How to reproduce the error:
import numpy as np
import umap
reducer = umap.UMAP()
reducer.fit(np.random.rand(4096, 4000))
reducer.transform(np.random.rand(500, 4000))
Meanwhile, if we fit the model with 4095 samples or less everything works just fine
reducer = umap.UMAP()
reducer.fit(np.random.rand(4095, 4000))
reducer.transform(np.random.rand(500, 4000))
Note: I have pynndescent==0.4.7 installed and umap-learn==0.4.5.
Traceback
ValueError Traceback (most recent call last) <ipython-input-9-3596db82cde5> in <module> ----> 1 transformed_data = reducer.transform(np.random.rand(500, 4000))
~/.local/share/virtualenvs/Test-yifRmGUs/lib/python3.7/site-packages/umap/umap_.py in transform(self, X) 2069 dists = submatrix(dmat_shortened, indices_sorted, self._n_neighbors) 2070 elif _HAVE_PYNNDESCENT: -> 2071 indices, dists = self._rp_forest.query(X, self.n_neighbors) 2072 elif self._sparse_data: 2073 if not scipy.sparse.issparse(X):
~/.local/share/virtualenvs/Test-yifRmGUs/lib/python3.7/site-packages/pynndescent/pynndescent_.py in query(self, query_data, k, epsilon) 1216 # query_data = check_array(query_data, dtype=np.float64, order=‘C’) 1217 query_data = np.asarray(query_data).astype(np.float32, order=“C”) -> 1218 self._init_search_graph() 1219 result = search( 1220 query_data,
~/.local/share/virtualenvs/Test-yifRmGUs/lib/python3.7/site-packages/pynndescent/pynndescent_.py in _init_search_graph(self) 1065 1066 # Get rid of any -1 index entries -> 1067 self._search_graph = self._search_graph.tocsr() 1068 self._search_graph.data[self._search_graph.indices == -1] = 0.0 1069 self._search_graph.eliminate_zeros()

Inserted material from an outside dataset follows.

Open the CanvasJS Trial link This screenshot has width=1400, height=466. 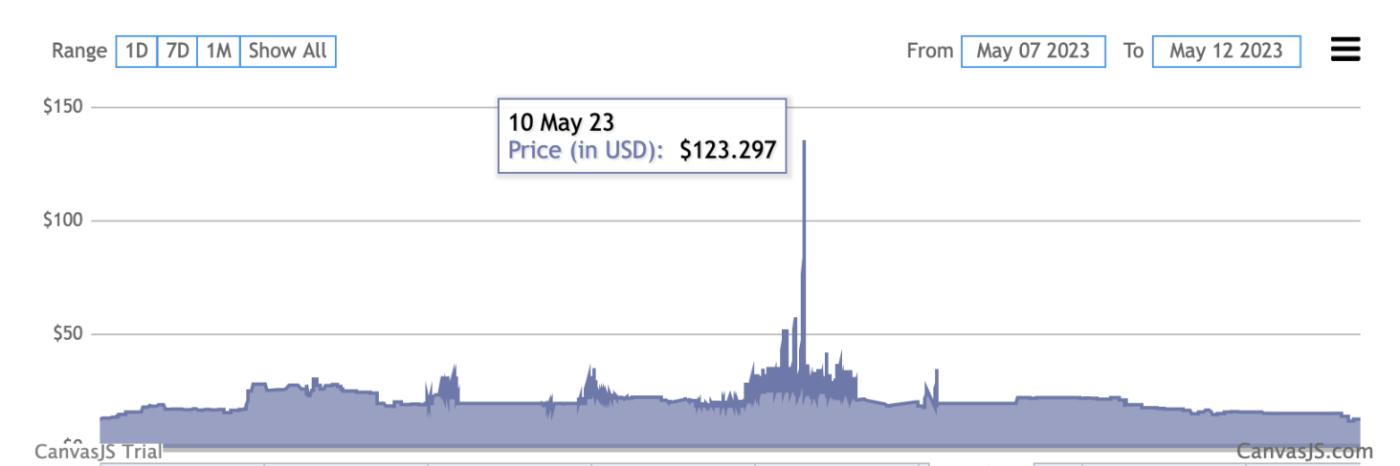pos(99,452)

~/.local/share/virtualenvs/Test-yifRmGUs/lib/python3.7/site-packages/scipy/sparse/lil.py in tocsr(self, copy) 460 indptr = np.empty(M + 1, dtype=idx_dtype) 461 indptr[0] = 0 –> 462 _csparsetools.lil_get_lengths(self.rows, indptr[1:]) 463 np.cumsum(indptr, out=indptr) 464 nnz = indptr[-1]
_csparsetools.pyx in scipy.sparse._csparsetools.lil_get_lengths()

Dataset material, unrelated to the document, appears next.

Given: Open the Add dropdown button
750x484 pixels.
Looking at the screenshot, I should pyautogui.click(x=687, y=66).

ValueError: Buffer has wrong number of dimensions (expected 1, got 2)
Relevant or not but if I run the transform() method again I get a different error:
Traceback
AttributeError Traceback (most recent call last) <ipython-input-11-3596db82cde5> in <module> ----> 1 transformed_data = reducer.transform(np.random.rand(500, 4000))
~/.local/share/virtualenvs/Test-yifRmGUs/lib/python3.7/site-packages/umap/umap_.py in transform(self, X) 2069 dists = submatrix(dmat_shortened, indices_sorted, self._n_neighbors) 2070 elif _HAVE_PYNNDESCENT: -> 2071 indices, dists = self._rp_forest.query(X, self.n_neighbors) 2072 elif self._sparse_data: 2073 if not scipy.sparse.issparse(X):
~/.local/share/virtualenvs/Test-yifRmGUs/lib/python3.7/site-packages/pynndescent/pynndescent_.py in query(self, query_data, k, epsilon) 1221 k, 1222 self._raw_data, -> 1223 self._search_forest, 1224 self._search_graph.indptr, 1225 self._search_graph.indices,
AttributeError: ‘NNDescent’ object has no attribute ‘_search_forest’
Issue Analytics
- State:
- Created 3 years ago
- Comments:7 (3 by maintainers)
Top GitHub Comments
There was a change in the internals of scipy sparse lil_matrix handling in the latest scipy release that broke some things. I have been working to catch all the issues for the last week or so. There is now a umap-learn 0.4.6 and pynndescent 0.4.8 that will hopefully resolve these issues. If they don’t, let me know, as there are probably still a few uncaught cases here somewhere.
The error was gone when I updated all the libraries in my environment. I don’t know which library was giving the issue. But before updating all the libraries, I tried by updating only the scipy, pynndescent, but the error was still there.